==== EXCERPTED RECORDS

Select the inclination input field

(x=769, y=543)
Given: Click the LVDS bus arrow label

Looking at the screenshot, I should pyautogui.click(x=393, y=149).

========
==== EXCERPTED RECORDS

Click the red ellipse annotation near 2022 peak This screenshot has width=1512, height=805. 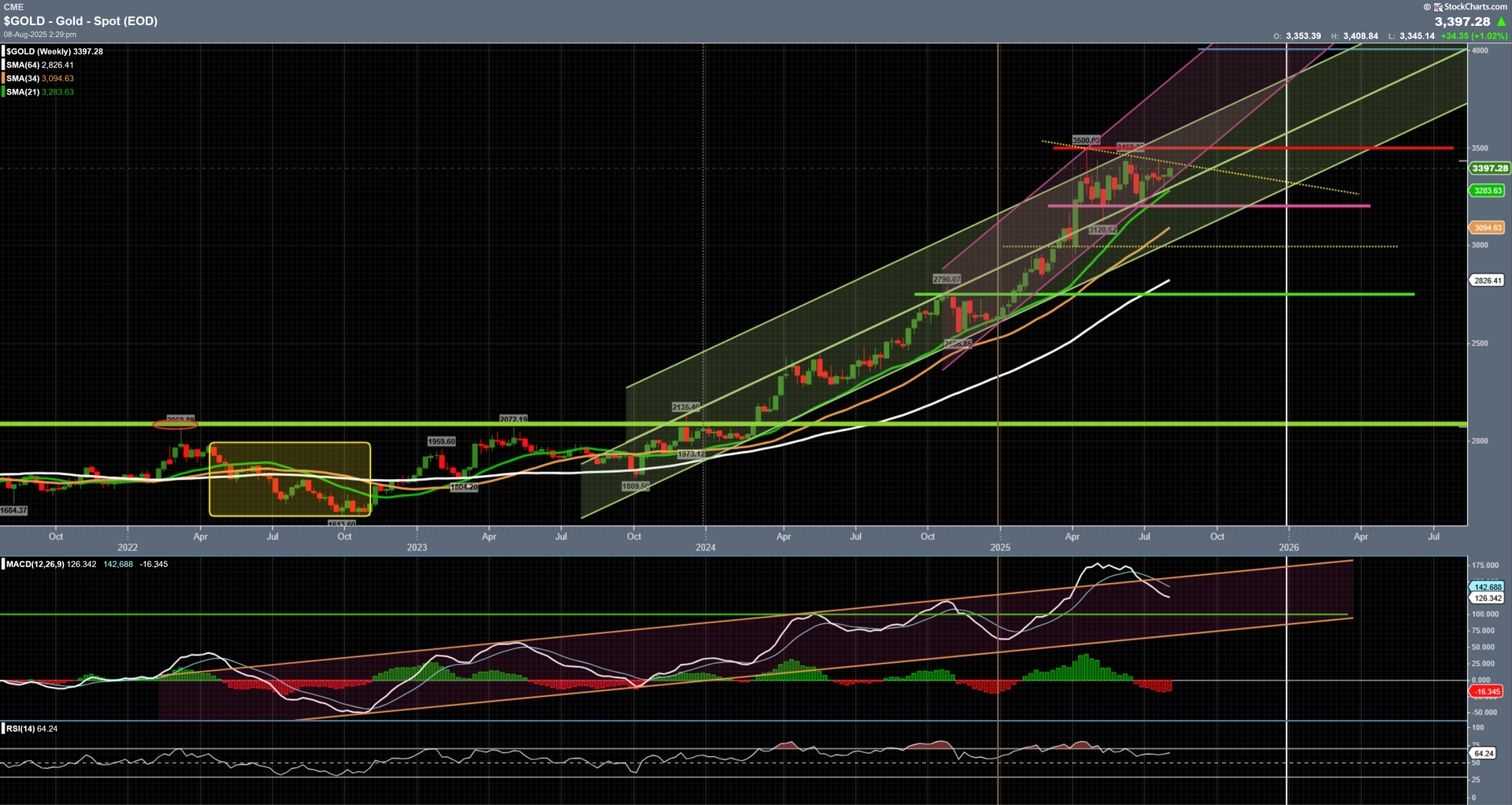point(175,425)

========
==== EXCERPTED RECORDS

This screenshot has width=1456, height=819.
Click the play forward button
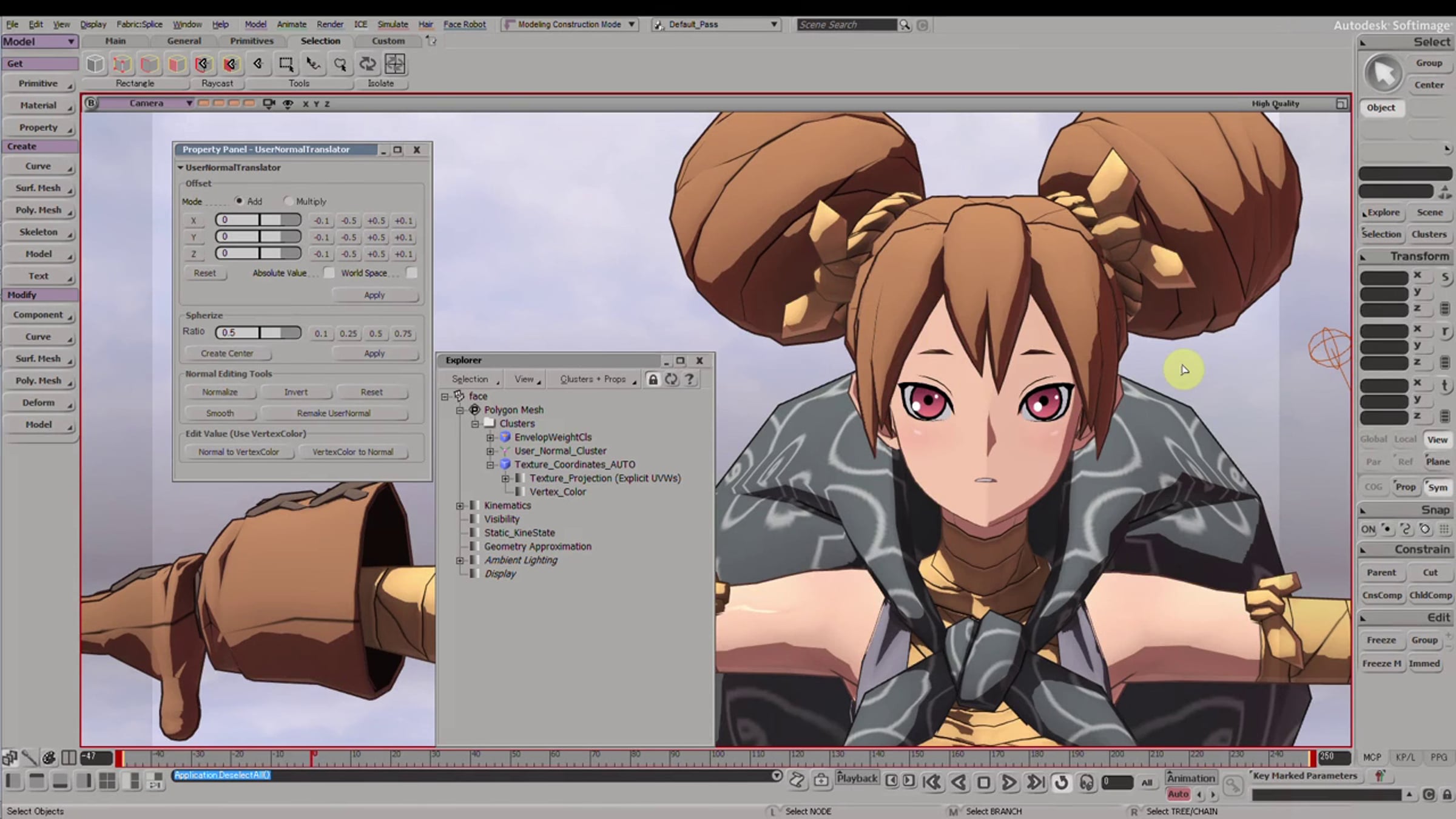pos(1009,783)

========

→ **YOUR TASK**:
Could you recast everything from the line containing "This screenshot has width=1456, height=819." down to the line containing "pos(1009,783)" as a Markdown table with the columns Row and Record line, numbering each row and skipping blank lines? Leave the pictures out of the table.

→ **TASK ANSWER**:
| Row | Record line |
|---|---|
| 1 | This screenshot has width=1456, height=819. |
| 2 | Click the play forward button |
| 3 | pos(1009,783) |